Data excerpts START
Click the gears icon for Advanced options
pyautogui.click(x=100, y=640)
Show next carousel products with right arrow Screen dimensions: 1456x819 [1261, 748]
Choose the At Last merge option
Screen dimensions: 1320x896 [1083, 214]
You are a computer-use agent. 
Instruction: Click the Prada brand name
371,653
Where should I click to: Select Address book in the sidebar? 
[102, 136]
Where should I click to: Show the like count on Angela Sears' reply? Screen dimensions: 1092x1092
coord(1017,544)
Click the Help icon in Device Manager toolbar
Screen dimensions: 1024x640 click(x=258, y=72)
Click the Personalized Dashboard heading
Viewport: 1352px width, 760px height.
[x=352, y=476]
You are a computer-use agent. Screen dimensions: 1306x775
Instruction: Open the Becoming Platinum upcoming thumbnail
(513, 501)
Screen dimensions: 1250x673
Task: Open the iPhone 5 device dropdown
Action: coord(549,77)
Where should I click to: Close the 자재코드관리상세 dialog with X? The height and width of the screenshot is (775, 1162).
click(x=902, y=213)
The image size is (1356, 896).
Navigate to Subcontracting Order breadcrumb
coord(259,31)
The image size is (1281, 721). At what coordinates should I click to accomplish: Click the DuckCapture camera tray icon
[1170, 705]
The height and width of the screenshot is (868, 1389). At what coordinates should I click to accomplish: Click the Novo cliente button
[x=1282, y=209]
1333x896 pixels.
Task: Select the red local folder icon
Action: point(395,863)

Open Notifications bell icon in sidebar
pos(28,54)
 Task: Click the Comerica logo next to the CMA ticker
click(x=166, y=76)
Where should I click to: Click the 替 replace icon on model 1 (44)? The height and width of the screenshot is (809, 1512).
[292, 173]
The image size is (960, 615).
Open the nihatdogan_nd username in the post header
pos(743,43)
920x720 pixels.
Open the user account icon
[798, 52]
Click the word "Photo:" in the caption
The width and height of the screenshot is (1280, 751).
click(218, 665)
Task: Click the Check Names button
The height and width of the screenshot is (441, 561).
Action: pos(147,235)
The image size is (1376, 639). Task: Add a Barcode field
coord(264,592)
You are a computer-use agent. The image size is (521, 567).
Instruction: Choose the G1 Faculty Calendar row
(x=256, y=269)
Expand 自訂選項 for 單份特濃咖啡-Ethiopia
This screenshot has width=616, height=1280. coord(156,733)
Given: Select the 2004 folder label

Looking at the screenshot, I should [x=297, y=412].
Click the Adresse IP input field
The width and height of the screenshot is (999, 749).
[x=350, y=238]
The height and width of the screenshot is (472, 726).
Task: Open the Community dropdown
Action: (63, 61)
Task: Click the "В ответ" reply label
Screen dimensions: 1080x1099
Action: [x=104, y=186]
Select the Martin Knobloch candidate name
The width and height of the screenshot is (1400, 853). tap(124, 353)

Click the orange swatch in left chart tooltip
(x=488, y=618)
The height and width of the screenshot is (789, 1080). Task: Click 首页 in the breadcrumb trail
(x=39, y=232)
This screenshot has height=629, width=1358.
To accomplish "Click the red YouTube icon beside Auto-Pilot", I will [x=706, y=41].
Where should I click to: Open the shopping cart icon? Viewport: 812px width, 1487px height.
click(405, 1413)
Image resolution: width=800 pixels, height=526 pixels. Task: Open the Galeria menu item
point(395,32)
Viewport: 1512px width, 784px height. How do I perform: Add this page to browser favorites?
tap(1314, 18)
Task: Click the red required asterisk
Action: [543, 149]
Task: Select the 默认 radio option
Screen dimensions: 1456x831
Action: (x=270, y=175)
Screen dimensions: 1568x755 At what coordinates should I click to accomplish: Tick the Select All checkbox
Data excerpts END
** Problem to solve **
What this exercise asks for is the data above, retyped exactly.

** Task answer **
Click the gears icon for Advanced options
pyautogui.click(x=100, y=640)
Show next carousel products with right arrow Screen dimensions: 1456x819 [1261, 748]
Choose the At Last merge option
Screen dimensions: 1320x896 [1083, 214]
You are a computer-use agent. 
Instruction: Click the Prada brand name
371,653
Where should I click to: Select Address book in the sidebar? 
[102, 136]
Where should I click to: Show the like count on Angela Sears' reply? Screen dimensions: 1092x1092
coord(1017,544)
Click the Help icon in Device Manager toolbar
Screen dimensions: 1024x640 click(x=258, y=72)
Click the Personalized Dashboard heading
Viewport: 1352px width, 760px height.
[x=352, y=476]
You are a computer-use agent. Screen dimensions: 1306x775
Instruction: Open the Becoming Platinum upcoming thumbnail
(513, 501)
Screen dimensions: 1250x673
Task: Open the iPhone 5 device dropdown
Action: coord(549,77)
Where should I click to: Close the 자재코드관리상세 dialog with X? The height and width of the screenshot is (775, 1162).
click(x=902, y=213)
The image size is (1356, 896).
Navigate to Subcontracting Order breadcrumb
coord(259,31)
The image size is (1281, 721). At what coordinates should I click to accomplish: Click the DuckCapture camera tray icon
[1170, 705]
The height and width of the screenshot is (868, 1389). At what coordinates should I click to accomplish: Click the Novo cliente button
[x=1282, y=209]
1333x896 pixels.
Task: Select the red local folder icon
Action: point(395,863)

Open Notifications bell icon in sidebar
pos(28,54)
 Task: Click the Comerica logo next to the CMA ticker
click(x=166, y=76)
Where should I click to: Click the 替 replace icon on model 1 (44)? The height and width of the screenshot is (809, 1512).
[292, 173]
The image size is (960, 615).
Open the nihatdogan_nd username in the post header
pos(743,43)
920x720 pixels.
Open the user account icon
[798, 52]
Click the word "Photo:" in the caption
The width and height of the screenshot is (1280, 751).
click(218, 665)
Task: Click the Check Names button
The height and width of the screenshot is (441, 561).
Action: pos(147,235)
The image size is (1376, 639). Task: Add a Barcode field
coord(264,592)
You are a computer-use agent. The image size is (521, 567).
Instruction: Choose the G1 Faculty Calendar row
(x=256, y=269)
Expand 自訂選項 for 單份特濃咖啡-Ethiopia
This screenshot has width=616, height=1280. coord(156,733)
Given: Select the 2004 folder label

Looking at the screenshot, I should [x=297, y=412].
Click the Adresse IP input field
The width and height of the screenshot is (999, 749).
[x=350, y=238]
The height and width of the screenshot is (472, 726).
Task: Open the Community dropdown
Action: (63, 61)
Task: Click the "В ответ" reply label
Screen dimensions: 1080x1099
Action: [x=104, y=186]
Select the Martin Knobloch candidate name
The width and height of the screenshot is (1400, 853). tap(124, 353)

Click the orange swatch in left chart tooltip
(x=488, y=618)
The height and width of the screenshot is (789, 1080). Task: Click 首页 in the breadcrumb trail
(x=39, y=232)
This screenshot has height=629, width=1358.
To accomplish "Click the red YouTube icon beside Auto-Pilot", I will [x=706, y=41].
Where should I click to: Open the shopping cart icon? Viewport: 812px width, 1487px height.
click(405, 1413)
Image resolution: width=800 pixels, height=526 pixels. Task: Open the Galeria menu item
point(395,32)
Viewport: 1512px width, 784px height. How do I perform: Add this page to browser favorites?
tap(1314, 18)
Task: Click the red required asterisk
Action: [543, 149]
Task: Select the 默认 radio option
Screen dimensions: 1456x831
Action: (x=270, y=175)
Screen dimensions: 1568x755 At what coordinates should I click to accomplish: Tick the Select All checkbox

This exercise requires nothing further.